A good data warehouse model is a hybrid representing the diversity of different components and processes required to acquire, store, package and deliver data.

The expectations from a data warehouse implementation are growing at an exponential rate without compromising the ever-increasing data volumes and shrinking latency. If we think about it, we really should not be surprised at all! Organizations today demand a high degree of access to accurate and timely information so that decision making is fast and effective. At the same time, volume of data is growing exponentially every single day. In addition to this, increasing number of source systems, different data formats and system complexities are directly impacting the system resources and the ROI of the data warehouse.

One can choose industry-standard ETL tools, design robust and scalable ETL architectures, budget considerable amount of time and money for performance enhancements, still the key to a successful data warehouse implementation lies in defining and implementing an optimal data acquisition strategy.

What is Data Acquisition?


Figure 1

Data acquisition can be defined as a strategy - a data-centric processes for assembling data from disparate sources and systems throughout an enterprise or between enterprises and enriching that data in a manner that creates valuable and reusable information.

Invariably the data warehousing vision of the enterprise and the business drivers determine which data to source. At the same time, the requirement gathering process triggers the business justification of each of the source systems identified and the type of business data required. In this phase, business analysts and functional analysts do not pay much attention to the low level details of data transfer technical requirements. The focus lies in identifying and getting the right business data into the data warehouse environment. However, data acquisition as a strategy should not be only limited to identifying and getting right business data into the data warehouse environment; it should also focus on the following:

  • Efficiently and effectively extract data from the source systems;
  • Identify and document service level agreements with the source systems;
  • Provide guidelines on the data transfer mechanism, escalation procedures in case of failures during data transmission;
  • Supplement/enrich the data from the source systems for easy updates and changes as applicable in the data warehouse environment;
  • Provide a framework to permit successful reconciliation strategies both at the source end as well as the target end.
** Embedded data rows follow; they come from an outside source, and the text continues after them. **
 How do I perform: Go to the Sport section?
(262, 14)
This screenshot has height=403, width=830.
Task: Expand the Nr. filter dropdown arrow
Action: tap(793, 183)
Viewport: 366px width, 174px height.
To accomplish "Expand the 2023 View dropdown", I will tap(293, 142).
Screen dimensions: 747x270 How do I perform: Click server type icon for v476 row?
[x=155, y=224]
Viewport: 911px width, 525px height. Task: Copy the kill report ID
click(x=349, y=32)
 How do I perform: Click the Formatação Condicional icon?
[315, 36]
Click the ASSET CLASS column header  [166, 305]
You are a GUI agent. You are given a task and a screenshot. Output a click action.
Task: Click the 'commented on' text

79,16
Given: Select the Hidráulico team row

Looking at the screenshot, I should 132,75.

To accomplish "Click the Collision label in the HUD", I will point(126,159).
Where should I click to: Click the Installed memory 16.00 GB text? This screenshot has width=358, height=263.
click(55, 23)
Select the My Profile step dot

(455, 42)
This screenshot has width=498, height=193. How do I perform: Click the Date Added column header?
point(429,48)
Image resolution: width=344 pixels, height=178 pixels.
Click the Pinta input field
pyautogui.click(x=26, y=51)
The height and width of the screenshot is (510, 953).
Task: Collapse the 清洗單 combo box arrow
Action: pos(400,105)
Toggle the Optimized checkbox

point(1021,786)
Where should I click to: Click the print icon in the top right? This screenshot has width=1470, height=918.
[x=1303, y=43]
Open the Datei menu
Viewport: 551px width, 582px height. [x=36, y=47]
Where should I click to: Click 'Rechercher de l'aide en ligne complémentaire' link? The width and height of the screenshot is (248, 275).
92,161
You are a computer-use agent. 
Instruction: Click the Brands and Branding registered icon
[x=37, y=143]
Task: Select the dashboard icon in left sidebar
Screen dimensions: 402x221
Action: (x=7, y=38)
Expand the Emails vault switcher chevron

Having said that, let us take a closer look at the operational challenges that we face in the data warehouse environment:

  • Data volume growth - Over the years the size of the source data grows resulting in decreasing load window.
  • Business drivers change - Business focus changes demanding in more in-time data resulting in a renewed focus to reduce latency.
  • Cost containment - Competitive factors pose a sever challenge on infrastructure cost. Once the data warehouse has become operational, business focus shifts to analytics and reporting.

Most of these challenges are related to size of that data, the data refreshment policy and the data retention policy.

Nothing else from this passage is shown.